Almost never. Embedding error information in a 200 response (sometimes called "200 OK with error") breaks HTTP semantics, breaks monitoring tools that alert on 4xx/5xx rates, and forces clients to parse the body before they know whether the request succeeded. The only legitimate use case is batch endpoints where a single request processes multiple items — some may succeed (200) and others fail, requiring a mixed-result response. For all other cases, use the correct HTTP status code and the RFC 9457 Problem Details format in the response body.
What is the right way to handle file uploads in a REST API designed with OpenAPI?
Use multipart/form-data for file uploads, not application/json.
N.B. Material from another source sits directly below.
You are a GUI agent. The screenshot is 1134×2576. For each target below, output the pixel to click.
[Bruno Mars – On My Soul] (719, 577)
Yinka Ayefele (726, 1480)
In OpenAPI 3.1, define the requestBody with content: multipart/form-data and a schema with a format: binary property for the file field. For large files (over 5 MB), consider a two-step upload pattern: the client requests a pre-signed upload URL from the API, uploads directly to object storage (S3, GCS) using the pre-signed URL, then notifies the API with the storage reference. This keeps large binary data out of your application servers and API gateway entirely, improving reliability and reducing infrastructure load.